[Saved data entries]

----------------

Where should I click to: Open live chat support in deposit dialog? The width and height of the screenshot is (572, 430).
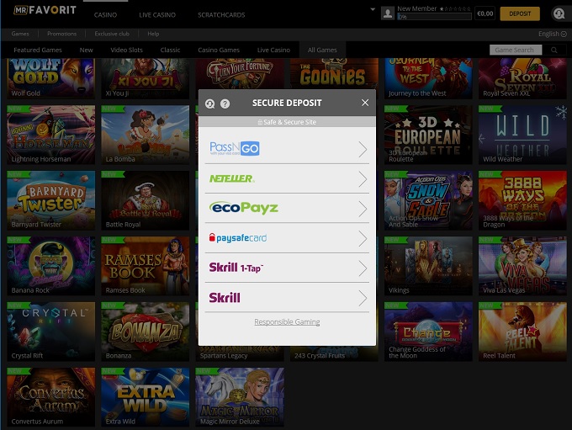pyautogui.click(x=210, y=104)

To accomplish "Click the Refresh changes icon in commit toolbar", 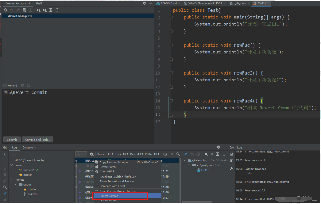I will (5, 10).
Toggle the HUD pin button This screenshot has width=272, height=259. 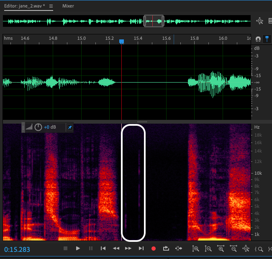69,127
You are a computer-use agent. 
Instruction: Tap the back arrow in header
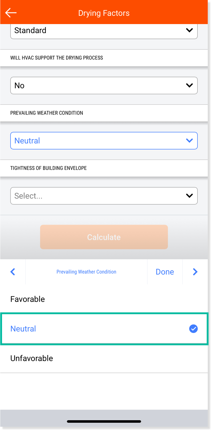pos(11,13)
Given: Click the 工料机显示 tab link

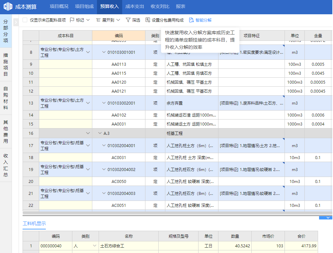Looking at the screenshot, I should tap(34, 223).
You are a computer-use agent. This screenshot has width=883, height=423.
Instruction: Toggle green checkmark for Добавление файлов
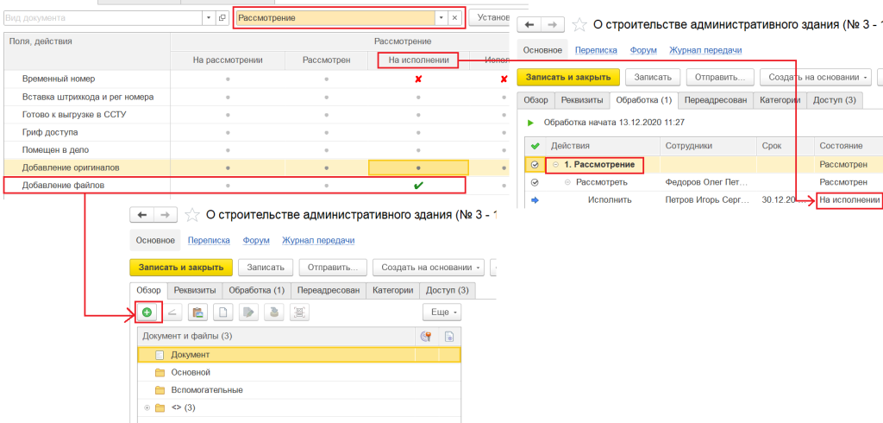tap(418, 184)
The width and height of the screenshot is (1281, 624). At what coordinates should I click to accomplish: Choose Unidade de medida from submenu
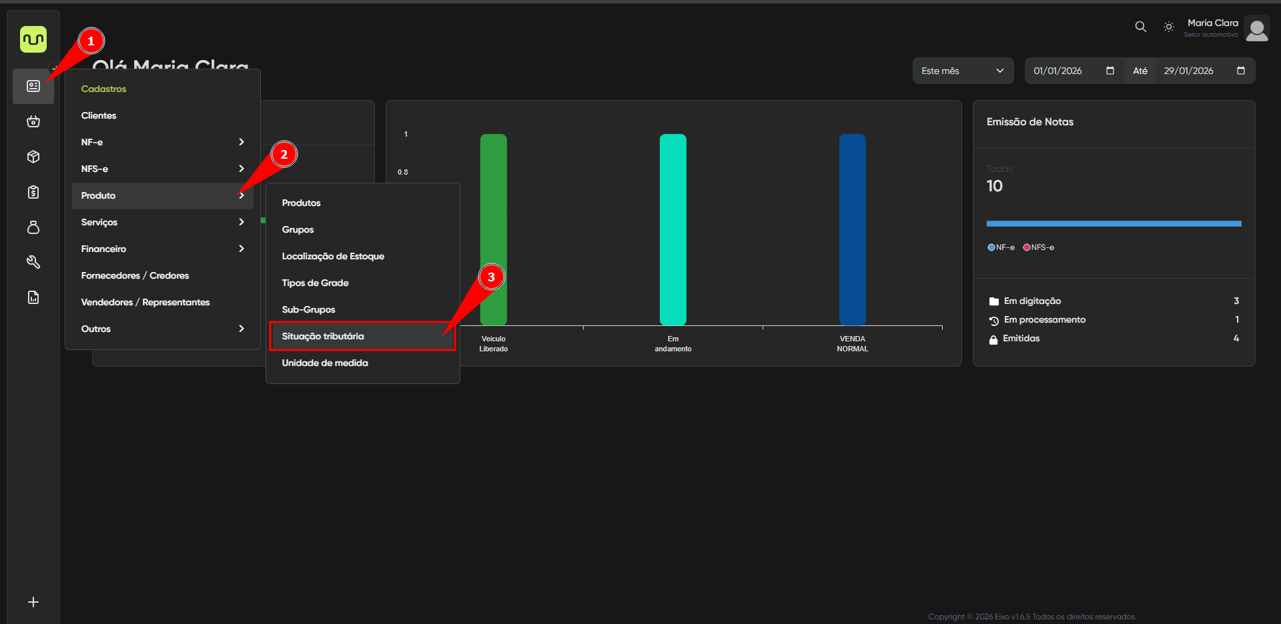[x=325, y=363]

----------------

Your objective: Copy exactly the lines from the line containing "Instruction: Tap the back arrow in header" through the last line of the records above, both included, and leave out any pictures.

Answer to this task:
Instruction: Tap the back arrow in header
pos(11,13)
Given: Click the 工料机显示 tab link

Looking at the screenshot, I should tap(34, 223).
You are a computer-use agent. This screenshot has width=883, height=423.
Instruction: Toggle green checkmark for Добавление файлов
tap(418, 184)
The width and height of the screenshot is (1281, 624). At what coordinates should I click to accomplish: Choose Unidade de medida from submenu
[x=325, y=363]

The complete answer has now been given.